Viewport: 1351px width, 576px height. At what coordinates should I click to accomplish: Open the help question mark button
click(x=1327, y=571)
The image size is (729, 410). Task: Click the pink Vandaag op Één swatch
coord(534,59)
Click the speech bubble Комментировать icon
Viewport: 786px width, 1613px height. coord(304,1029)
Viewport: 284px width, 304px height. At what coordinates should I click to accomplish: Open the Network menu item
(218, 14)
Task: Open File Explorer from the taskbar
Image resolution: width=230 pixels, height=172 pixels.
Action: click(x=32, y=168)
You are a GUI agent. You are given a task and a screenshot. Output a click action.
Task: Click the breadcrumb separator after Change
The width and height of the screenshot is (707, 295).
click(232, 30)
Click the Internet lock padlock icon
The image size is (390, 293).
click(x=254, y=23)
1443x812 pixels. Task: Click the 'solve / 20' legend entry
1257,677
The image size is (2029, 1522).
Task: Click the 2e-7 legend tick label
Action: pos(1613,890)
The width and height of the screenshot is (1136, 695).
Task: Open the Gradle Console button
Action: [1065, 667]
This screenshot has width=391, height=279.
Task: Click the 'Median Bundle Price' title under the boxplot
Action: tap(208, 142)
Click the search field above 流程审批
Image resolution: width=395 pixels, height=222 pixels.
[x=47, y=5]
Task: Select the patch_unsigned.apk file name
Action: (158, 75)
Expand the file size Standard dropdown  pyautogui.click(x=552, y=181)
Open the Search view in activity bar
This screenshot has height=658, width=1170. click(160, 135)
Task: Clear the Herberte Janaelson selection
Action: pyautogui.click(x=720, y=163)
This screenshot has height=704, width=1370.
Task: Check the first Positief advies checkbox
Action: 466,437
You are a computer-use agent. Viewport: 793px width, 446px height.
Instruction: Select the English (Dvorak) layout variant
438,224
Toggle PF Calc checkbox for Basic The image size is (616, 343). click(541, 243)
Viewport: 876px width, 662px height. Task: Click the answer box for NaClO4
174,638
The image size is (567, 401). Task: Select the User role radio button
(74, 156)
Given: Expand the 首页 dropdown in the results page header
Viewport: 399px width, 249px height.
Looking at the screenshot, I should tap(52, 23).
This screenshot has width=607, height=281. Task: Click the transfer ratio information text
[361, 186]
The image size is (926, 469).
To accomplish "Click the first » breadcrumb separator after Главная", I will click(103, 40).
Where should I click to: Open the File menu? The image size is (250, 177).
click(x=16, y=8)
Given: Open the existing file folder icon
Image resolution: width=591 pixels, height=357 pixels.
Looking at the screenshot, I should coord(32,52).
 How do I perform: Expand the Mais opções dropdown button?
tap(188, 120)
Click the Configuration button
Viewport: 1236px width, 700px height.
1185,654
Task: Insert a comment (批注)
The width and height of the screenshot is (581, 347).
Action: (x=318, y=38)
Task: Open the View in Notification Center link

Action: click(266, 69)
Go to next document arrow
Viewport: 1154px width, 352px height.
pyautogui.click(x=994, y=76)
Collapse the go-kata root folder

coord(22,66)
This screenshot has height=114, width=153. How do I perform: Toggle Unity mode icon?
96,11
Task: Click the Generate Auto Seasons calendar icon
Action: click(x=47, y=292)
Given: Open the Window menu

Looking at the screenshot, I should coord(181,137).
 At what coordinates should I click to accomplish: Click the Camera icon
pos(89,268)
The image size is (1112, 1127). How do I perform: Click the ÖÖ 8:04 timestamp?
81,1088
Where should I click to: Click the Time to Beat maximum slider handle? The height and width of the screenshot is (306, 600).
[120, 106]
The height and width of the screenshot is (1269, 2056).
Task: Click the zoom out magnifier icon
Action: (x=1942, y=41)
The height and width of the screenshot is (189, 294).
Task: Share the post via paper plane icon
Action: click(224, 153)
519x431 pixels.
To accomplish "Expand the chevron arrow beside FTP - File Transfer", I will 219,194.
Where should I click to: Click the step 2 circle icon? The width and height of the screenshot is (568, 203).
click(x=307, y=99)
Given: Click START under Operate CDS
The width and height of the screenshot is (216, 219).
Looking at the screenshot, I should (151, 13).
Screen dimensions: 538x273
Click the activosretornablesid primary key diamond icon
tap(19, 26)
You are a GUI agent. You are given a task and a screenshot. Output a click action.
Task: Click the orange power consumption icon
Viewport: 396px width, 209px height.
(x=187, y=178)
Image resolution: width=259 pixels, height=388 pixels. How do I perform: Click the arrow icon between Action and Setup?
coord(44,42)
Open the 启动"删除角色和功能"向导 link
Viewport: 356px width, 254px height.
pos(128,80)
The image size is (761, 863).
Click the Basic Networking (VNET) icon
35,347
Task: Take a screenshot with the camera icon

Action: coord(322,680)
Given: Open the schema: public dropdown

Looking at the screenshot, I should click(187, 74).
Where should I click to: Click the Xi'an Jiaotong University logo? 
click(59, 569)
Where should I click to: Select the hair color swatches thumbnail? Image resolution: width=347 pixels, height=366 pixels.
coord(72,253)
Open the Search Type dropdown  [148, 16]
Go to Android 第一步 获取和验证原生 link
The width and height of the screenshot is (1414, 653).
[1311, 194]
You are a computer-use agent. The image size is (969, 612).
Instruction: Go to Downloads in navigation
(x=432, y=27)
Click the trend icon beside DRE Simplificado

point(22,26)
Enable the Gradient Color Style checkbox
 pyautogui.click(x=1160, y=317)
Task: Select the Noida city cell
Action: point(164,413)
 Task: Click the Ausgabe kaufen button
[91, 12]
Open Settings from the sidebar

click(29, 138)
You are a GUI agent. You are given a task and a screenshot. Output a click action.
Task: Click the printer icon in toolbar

▶ PROBLEM STATEMENT: Please repeat the rows above word for word, starting at the first row and stopping after the line that contains "click(x=254, y=23)".

▶ RESULT:
Viewport: 1351px width, 576px height. At what coordinates should I click to accomplish: Open the help question mark button
click(x=1327, y=571)
The image size is (729, 410). Task: Click the pink Vandaag op Één swatch
coord(534,59)
Click the speech bubble Комментировать icon
Viewport: 786px width, 1613px height. coord(304,1029)
Viewport: 284px width, 304px height. At what coordinates should I click to accomplish: Open the Network menu item
(218, 14)
Task: Open File Explorer from the taskbar
Image resolution: width=230 pixels, height=172 pixels.
Action: click(x=32, y=168)
You are a GUI agent. You are given a task and a screenshot. Output a click action.
Task: Click the breadcrumb separator after Change
The width and height of the screenshot is (707, 295).
click(232, 30)
Click the Internet lock padlock icon
The image size is (390, 293).
click(x=254, y=23)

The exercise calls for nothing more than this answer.